§ **INSTRUCTIONS TO FOLLOW**: Below are some records. Say in a single number how many of their lines include the word "will".
─── RECORDS FOR THE EXERCISE
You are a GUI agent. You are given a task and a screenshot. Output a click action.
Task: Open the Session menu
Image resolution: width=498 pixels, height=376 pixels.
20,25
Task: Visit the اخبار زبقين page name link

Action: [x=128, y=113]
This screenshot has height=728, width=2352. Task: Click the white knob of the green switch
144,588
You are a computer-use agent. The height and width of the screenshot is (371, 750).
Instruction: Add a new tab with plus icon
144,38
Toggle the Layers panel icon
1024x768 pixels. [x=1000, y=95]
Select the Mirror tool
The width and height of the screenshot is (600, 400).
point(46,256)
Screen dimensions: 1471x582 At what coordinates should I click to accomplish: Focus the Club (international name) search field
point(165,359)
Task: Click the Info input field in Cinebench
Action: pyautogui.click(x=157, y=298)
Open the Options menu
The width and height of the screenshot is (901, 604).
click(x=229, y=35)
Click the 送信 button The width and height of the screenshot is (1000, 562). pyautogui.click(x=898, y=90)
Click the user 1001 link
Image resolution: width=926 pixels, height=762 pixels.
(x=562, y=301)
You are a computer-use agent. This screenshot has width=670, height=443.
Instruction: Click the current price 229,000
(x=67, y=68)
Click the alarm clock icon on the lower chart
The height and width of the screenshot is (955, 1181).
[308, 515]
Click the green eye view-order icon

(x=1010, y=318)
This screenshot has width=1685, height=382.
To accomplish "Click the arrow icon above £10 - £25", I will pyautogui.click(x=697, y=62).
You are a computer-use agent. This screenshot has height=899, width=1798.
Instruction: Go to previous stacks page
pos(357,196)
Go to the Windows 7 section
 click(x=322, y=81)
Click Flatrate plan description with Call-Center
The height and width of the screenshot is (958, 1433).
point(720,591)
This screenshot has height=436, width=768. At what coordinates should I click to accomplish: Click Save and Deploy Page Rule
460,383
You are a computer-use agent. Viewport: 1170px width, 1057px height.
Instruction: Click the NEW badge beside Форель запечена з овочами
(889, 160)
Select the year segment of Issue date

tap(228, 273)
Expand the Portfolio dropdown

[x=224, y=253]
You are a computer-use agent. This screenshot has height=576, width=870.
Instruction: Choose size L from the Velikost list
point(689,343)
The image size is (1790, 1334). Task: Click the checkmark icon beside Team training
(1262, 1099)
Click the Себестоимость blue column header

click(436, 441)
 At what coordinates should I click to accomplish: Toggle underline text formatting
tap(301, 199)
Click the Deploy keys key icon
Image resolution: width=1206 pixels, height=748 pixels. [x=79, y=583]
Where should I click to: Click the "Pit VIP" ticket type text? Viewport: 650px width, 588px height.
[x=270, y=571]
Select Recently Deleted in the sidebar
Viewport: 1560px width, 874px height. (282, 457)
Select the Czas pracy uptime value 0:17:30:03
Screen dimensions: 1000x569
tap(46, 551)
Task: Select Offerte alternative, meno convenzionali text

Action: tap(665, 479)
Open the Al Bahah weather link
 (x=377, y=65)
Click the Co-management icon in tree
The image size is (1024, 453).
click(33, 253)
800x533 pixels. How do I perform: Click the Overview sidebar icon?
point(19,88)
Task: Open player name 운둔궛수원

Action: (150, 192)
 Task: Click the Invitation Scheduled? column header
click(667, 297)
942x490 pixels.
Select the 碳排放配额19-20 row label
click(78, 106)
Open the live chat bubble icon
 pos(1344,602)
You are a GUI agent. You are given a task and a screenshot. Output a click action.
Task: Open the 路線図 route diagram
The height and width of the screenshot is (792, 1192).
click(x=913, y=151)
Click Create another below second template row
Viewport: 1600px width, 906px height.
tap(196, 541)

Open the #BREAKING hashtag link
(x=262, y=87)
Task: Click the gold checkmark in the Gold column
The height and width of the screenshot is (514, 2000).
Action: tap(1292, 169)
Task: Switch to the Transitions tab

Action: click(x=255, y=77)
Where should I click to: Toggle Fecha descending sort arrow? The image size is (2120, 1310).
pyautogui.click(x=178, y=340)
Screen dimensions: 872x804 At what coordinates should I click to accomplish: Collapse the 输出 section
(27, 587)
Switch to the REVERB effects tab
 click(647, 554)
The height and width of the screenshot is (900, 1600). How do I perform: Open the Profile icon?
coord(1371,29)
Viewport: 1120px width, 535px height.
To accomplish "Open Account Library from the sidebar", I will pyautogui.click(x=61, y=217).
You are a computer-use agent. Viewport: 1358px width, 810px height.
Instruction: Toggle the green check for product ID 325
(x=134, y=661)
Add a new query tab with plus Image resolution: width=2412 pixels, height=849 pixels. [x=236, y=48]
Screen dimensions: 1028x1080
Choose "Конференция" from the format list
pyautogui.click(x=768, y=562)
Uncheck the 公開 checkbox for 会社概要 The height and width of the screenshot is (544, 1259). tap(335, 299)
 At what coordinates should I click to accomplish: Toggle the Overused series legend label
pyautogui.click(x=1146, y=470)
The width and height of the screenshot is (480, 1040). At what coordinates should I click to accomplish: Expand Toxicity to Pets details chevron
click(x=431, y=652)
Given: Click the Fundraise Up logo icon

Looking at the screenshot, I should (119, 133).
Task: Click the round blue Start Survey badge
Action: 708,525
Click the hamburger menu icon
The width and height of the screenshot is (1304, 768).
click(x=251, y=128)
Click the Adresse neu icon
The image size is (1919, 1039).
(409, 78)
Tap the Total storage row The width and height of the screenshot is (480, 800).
──────
§ **TASK RESULT**: 2